Discreet streets and hushed cul-de-sacs, elegant squares and clandestine corners: from fiction to hushed reality, here are five things you might not know about Chelsea’s spy history.
Chelsea’s History Of Spies
James Bond
Any keen Bond fan knows the world-famous British spy called Chelsea home. In Moonraker (1955), we learn he occupied ‘a comfortable flat in a plain tree’d square off the King’s Road.’ At this time, Chelsea wasn’t the luxurious neighbourhood we know it to be today, and its fashion renaissance would commence in the next decade. Artists were drawn to the unassuming West London neighbourhood, with squares of grand houses spliced with shabbier streets. In short, the perfect place to house a spy.
More than half a century later, William Boyd’s Bond novel, Solo (2013), put an address to it: 25 Wellington Square. In reality, 25 Wellington Square was the flat of Demond MacCarthy, an old school friend of Ian Fleming, who himself lived in the area…
Ian Fleming

Bond’s creator Ian Fleming lived at 24 Carlyle Mansions in the early ‘50s, right when he was penning Casino Royale – the very first Bond novel. And he wasn’t the only espionage writer attracted to the borough, calling Erskine Childers (The Riddle of the Sands) and Somerset Maugham (Ashenden: Or The British Agent) neighbours.

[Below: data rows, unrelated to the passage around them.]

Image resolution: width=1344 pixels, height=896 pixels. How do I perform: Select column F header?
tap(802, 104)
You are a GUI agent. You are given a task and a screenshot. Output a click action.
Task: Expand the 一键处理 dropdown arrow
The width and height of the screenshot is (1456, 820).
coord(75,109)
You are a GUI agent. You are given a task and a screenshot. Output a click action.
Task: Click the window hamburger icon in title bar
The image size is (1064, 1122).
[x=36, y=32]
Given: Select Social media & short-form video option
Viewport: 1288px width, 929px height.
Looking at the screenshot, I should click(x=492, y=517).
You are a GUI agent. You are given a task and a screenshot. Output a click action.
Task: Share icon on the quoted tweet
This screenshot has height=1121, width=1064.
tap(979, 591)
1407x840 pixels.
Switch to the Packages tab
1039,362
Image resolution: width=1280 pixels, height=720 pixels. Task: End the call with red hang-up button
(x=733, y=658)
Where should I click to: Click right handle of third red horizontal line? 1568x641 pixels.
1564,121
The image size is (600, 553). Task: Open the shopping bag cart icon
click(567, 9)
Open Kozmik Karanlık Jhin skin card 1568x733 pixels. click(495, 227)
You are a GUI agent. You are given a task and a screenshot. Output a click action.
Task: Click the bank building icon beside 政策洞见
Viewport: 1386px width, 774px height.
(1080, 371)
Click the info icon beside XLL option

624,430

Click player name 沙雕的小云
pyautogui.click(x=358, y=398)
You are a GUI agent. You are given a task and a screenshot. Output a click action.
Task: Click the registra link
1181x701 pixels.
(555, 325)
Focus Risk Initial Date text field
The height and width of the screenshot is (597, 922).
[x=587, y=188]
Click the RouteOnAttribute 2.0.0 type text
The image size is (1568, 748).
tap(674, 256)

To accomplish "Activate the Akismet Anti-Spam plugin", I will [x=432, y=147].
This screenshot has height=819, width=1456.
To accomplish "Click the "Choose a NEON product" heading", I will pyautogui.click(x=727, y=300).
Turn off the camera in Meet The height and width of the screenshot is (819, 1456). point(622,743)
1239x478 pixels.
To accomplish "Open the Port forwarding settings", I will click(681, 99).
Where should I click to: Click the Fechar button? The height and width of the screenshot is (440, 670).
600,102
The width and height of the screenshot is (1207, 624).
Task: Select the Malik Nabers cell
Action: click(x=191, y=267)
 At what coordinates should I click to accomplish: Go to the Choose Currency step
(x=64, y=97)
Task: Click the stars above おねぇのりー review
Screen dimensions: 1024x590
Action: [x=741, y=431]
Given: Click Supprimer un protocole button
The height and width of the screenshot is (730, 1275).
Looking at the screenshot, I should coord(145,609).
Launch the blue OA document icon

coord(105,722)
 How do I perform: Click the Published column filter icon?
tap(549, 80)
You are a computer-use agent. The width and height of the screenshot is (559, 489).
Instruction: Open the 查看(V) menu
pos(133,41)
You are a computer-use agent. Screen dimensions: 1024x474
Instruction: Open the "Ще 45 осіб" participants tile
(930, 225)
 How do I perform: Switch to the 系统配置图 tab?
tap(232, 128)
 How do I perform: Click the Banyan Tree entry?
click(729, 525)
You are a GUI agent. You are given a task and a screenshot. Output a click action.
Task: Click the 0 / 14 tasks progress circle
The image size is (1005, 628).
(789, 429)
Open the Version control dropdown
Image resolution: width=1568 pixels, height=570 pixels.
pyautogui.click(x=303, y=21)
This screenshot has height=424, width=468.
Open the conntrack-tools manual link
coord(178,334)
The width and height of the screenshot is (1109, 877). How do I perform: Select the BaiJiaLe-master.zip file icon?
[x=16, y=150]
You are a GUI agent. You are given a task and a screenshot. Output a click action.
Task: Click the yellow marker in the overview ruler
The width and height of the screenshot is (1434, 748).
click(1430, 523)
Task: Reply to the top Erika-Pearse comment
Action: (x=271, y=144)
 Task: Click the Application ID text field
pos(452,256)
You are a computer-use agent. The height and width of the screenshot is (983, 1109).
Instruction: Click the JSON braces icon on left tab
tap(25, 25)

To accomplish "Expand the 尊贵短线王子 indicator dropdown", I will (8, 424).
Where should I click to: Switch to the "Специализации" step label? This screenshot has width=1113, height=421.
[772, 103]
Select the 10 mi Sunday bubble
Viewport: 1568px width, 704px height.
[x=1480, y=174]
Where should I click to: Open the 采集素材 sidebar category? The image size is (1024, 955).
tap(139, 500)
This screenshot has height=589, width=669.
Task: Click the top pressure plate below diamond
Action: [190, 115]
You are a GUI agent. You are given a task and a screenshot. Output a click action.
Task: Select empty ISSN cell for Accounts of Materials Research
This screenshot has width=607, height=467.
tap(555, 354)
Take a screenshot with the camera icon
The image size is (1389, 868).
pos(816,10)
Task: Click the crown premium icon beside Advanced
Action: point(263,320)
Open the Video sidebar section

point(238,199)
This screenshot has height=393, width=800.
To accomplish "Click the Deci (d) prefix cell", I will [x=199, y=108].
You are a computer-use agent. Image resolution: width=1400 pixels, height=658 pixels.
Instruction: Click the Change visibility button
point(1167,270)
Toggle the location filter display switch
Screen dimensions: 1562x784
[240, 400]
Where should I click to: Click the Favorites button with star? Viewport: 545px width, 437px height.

It’s very safe to say a spy like James Bond might have occupied such a Chelsea apartment, too: all three of these writers boast a former life as spies, imbuing their fiction with their lived experiences, all the while settled in this leafy London borough. Nearby, not-yet-retired spies were still snooping.
George Smiley
Famed espionage author John le Carré may have lived in Battersea, but his famous fictional MI5 agent George Smiley lived in Chelsea, too: at No. 9 Bywater Street. ‘I chose Bywater Street for Smiley because it’s a cul-de-sac, which is always a headache for watchers,’ le Carré once said. ‘I reckoned Smiley would give himself that sort of advantage over life. The intimacy of the street made it doubly difficult for a surveillance team to escape notice.’
Real British Spies

Kim Philby, Donald Maclean, Guy Liddell, and Greville Wynne are just a few real spies who have lived in Chelsea through the years, mostly during the Cold War. Now infamous, Philby lived in Chelsea in the 1950s, the decade before he’d be caught in the Cambridge Five spy ring. He was friends with Liddell who, despite climbing the ranks to be MI5’s deputy director, would eventually be ousted due to his connections with the traitorous ring. Wynne, meanwhile, was the handler for an infamous Russian spy.
Oleg Penkovsky
During the Cold War, Chelsea was the site of an incredibly valuable clandestine operation. British electrical salesman turned agent Greville Wynne was the handler for Soviet military intelligence officer Oleg Penkovsky, who spilled Soviet secrets to MI6 and the CIA in the 1970s. Their meeting point? It started as a London hotel, but was later Wynne’s home: 19 Upper Cheyne Row, Chelsea. Here, Penkovsky – visiting London under the guise of cultivating new opportunities in the West – would drink alcohol from Wynne’s specially-provided home bar, and agree to be interviewed by British and American intelligence officials.